Wed | Jun 26, 2024

Flagging the code

Parties mark turf with impunity in absence of political referee

Published:Tuesday | February 13, 2024 | 12:13 AMAndre Williams/Staff Reporter

As the local government election campaign reaches fever pitch, political flags and posters are being mounted in public spaces in sections of the island in clear violation of the political code of conduct.

Across the Corporate Area, buildings and utility poles have been the preferred spots, but along the busy Spanish Town Road, not even a bridge in the vicinity of Riverton was spared.

In at least one instance, tensions surged after the paraphernalia of one candidate was replaced by supporters of another with the candidate of their choice.

A widely circulated video also shows one person using a long stick to remove a green flag placed high up on what appeared to be a utility pole. Green is the colour associated with the ruling Jamaica Labour Party (JLP), while the People’s National Party’s main colour is orange.
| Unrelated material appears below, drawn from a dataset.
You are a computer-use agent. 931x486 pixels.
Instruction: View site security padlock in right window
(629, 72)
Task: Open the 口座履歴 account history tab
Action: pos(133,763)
Section 1 (A) of the Joint Agreement and Declaration of Political Conduct (2005) reads: “No person should engage in, adopt or otherwise encourage, any form of violence or intimidation in their political activities.”

“No damage should wilfully be done to any property, whether private or public, in the course of, or, as a result of, any political event or activity,” reads Section 2, which addresses the safety of private and public property.

Turning to the avoidance of defacing off buildings or installations, Section 6 says, “There should be no defacing of any structure, roadway or installation (whether privately or publicly owned) for the purpose of displaying any political message or slogan except in such manner as is permitted by law.”

In the lead-up to the polls in 2011, then political ombudsman Bishop Herro Blair threatened the political parties with “hefty fines” if they failed to have flags removed from public spaces, declaring that the practice was a breach of the political code of conduct and the law.

He said the flags were mounted “to display dominance” and to “say this is orange territory or green territory”.

Long-serving parliamentarian Karl Samuda, the JLP’s campaign manager then, declared that the party did not condone the mounting of flags as it was against the law.

“My position is very clear that there should be no flags ... . We don’t support the hoisting of any flag, whether it be green or orange,” he said.

The Office of the Political Ombudsman has been vacant since Donna Parchment Brown’s term came to an end on November 15, 2022.

Parchment Brown had also tried to tackle the practice and had sought the assistance of the police and the National Solid Waste Management Authority to remove flags after the parties ignored her calls to remove them from public spaces.

Last Friday, the Senate passed into law the Political Ombudsman (Amendment) Act, which will assign the duties of the political ombudsman to the Electoral Commission of Jamaica (ECJ).

Director of Elections Glasspole Brown, who is one of nine ECJ commissioners, told The Gleaner on Monday that he has not received any complaints, but said that as a regular citizen, he has seen the flags on display.

He, otherwise, had no comment to offer on the unlawful practice.

Eugene Kelly, the PNP incumbent in the Whitfield Town division in St Andrew, whose division is among those with several orange flags flying, said it was mere free expression.

“As it relates to Spanish Town Road, of which my division has a very small section, it’s my understanding from my campaign manager that it was residents who made and placed those makeshift flags, and as such, if that is the case, they are expressing their [right to] freedom of speech,” he told The Gleaner.

The police leadership in Portland summoned candidates to a meeting on the weekend after a political billboard in the Fairy Hill division was taken down and burnt, causing anxiety.

The long-delayed elections will be held on February 26.